Problem requirements: Each record must be retyped word for word.

Provided information:
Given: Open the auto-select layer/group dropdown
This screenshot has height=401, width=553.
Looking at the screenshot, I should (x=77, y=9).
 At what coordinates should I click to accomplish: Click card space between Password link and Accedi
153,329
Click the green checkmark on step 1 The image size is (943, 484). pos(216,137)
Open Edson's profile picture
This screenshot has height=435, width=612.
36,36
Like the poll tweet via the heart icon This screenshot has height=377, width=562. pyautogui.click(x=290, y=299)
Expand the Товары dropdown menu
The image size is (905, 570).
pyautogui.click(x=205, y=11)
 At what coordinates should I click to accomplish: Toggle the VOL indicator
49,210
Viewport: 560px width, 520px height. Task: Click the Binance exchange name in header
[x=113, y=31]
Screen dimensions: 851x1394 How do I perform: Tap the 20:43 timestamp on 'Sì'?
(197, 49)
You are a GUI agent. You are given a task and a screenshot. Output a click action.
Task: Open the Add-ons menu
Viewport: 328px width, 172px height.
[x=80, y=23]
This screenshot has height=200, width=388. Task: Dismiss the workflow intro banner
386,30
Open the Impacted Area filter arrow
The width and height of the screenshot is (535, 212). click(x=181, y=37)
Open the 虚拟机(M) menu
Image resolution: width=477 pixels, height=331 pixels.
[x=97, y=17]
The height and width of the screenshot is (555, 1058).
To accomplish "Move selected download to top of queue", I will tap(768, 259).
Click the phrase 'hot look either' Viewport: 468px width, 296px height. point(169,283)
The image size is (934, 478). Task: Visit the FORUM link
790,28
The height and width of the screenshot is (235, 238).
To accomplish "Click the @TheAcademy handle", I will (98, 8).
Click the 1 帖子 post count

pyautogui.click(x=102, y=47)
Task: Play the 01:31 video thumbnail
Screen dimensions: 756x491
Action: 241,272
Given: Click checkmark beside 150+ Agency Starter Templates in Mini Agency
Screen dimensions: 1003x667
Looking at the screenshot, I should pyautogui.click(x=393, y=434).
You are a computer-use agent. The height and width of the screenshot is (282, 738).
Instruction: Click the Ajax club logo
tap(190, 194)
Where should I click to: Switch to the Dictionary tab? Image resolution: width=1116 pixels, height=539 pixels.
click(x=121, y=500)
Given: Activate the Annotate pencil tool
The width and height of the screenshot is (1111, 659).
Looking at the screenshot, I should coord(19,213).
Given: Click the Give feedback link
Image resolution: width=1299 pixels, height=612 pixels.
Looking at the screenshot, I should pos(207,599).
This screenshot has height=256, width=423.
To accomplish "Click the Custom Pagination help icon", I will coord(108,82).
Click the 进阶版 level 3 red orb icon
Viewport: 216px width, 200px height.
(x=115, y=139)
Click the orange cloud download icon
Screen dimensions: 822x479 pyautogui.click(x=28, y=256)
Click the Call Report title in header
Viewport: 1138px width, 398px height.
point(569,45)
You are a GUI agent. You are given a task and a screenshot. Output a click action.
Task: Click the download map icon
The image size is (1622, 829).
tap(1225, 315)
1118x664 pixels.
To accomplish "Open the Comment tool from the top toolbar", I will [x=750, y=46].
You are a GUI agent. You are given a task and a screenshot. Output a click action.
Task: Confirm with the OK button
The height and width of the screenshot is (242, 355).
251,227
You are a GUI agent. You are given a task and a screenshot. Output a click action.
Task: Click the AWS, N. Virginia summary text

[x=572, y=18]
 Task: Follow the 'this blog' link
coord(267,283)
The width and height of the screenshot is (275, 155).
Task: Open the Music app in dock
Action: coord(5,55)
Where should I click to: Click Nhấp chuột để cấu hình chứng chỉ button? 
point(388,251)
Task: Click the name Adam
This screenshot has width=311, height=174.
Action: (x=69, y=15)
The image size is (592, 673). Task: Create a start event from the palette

Exercise answer:
Given: Open the auto-select layer/group dropdown
This screenshot has height=401, width=553.
Looking at the screenshot, I should (x=77, y=9).
 At what coordinates should I click to accomplish: Click card space between Password link and Accedi
153,329
Click the green checkmark on step 1 The image size is (943, 484). pos(216,137)
Open Edson's profile picture
This screenshot has height=435, width=612.
36,36
Like the poll tweet via the heart icon This screenshot has height=377, width=562. pyautogui.click(x=290, y=299)
Expand the Товары dropdown menu
The image size is (905, 570).
pyautogui.click(x=205, y=11)
 At what coordinates should I click to accomplish: Toggle the VOL indicator
49,210
Viewport: 560px width, 520px height. Task: Click the Binance exchange name in header
[x=113, y=31]
Screen dimensions: 851x1394 How do I perform: Tap the 20:43 timestamp on 'Sì'?
(197, 49)
You are a GUI agent. You are given a task and a screenshot. Output a click action.
Task: Open the Add-ons menu
Viewport: 328px width, 172px height.
[x=80, y=23]
This screenshot has height=200, width=388. Task: Dismiss the workflow intro banner
386,30
Open the Impacted Area filter arrow
The width and height of the screenshot is (535, 212). click(x=181, y=37)
Open the 虚拟机(M) menu
Image resolution: width=477 pixels, height=331 pixels.
[x=97, y=17]
The height and width of the screenshot is (555, 1058).
To accomplish "Move selected download to top of queue", I will tap(768, 259).
Click the phrase 'hot look either' Viewport: 468px width, 296px height. point(169,283)
The image size is (934, 478). Task: Visit the FORUM link
790,28
The height and width of the screenshot is (235, 238).
To accomplish "Click the @TheAcademy handle", I will (98, 8).
Click the 1 帖子 post count

pyautogui.click(x=102, y=47)
Task: Play the 01:31 video thumbnail
Screen dimensions: 756x491
Action: 241,272
Given: Click checkmark beside 150+ Agency Starter Templates in Mini Agency
Screen dimensions: 1003x667
Looking at the screenshot, I should pyautogui.click(x=393, y=434).
You are a computer-use agent. The height and width of the screenshot is (282, 738).
Instruction: Click the Ajax club logo
tap(190, 194)
Where should I click to: Switch to the Dictionary tab? Image resolution: width=1116 pixels, height=539 pixels.
click(x=121, y=500)
Given: Activate the Annotate pencil tool
The width and height of the screenshot is (1111, 659).
Looking at the screenshot, I should coord(19,213).
Given: Click the Give feedback link
Image resolution: width=1299 pixels, height=612 pixels.
Looking at the screenshot, I should pos(207,599).
This screenshot has height=256, width=423.
To accomplish "Click the Custom Pagination help icon", I will coord(108,82).
Click the 进阶版 level 3 red orb icon
Viewport: 216px width, 200px height.
(x=115, y=139)
Click the orange cloud download icon
Screen dimensions: 822x479 pyautogui.click(x=28, y=256)
Click the Call Report title in header
Viewport: 1138px width, 398px height.
point(569,45)
You are a GUI agent. You are given a task and a screenshot. Output a click action.
Task: Click the download map icon
The image size is (1622, 829).
tap(1225, 315)
1118x664 pixels.
To accomplish "Open the Comment tool from the top toolbar", I will [x=750, y=46].
You are a GUI agent. You are given a task and a screenshot. Output a click action.
Task: Confirm with the OK button
The height and width of the screenshot is (242, 355).
251,227
You are a GUI agent. You are given a task and a screenshot. Output a click action.
Task: Click the AWS, N. Virginia summary text

[x=572, y=18]
 Task: Follow the 'this blog' link
coord(267,283)
The width and height of the screenshot is (275, 155).
Task: Open the Music app in dock
Action: coord(5,55)
Where should I click to: Click Nhấp chuột để cấu hình chứng chỉ button? 
point(388,251)
Task: Click the name Adam
This screenshot has width=311, height=174.
Action: (x=69, y=15)
The image size is (592, 673). Task: Create a start event from the palette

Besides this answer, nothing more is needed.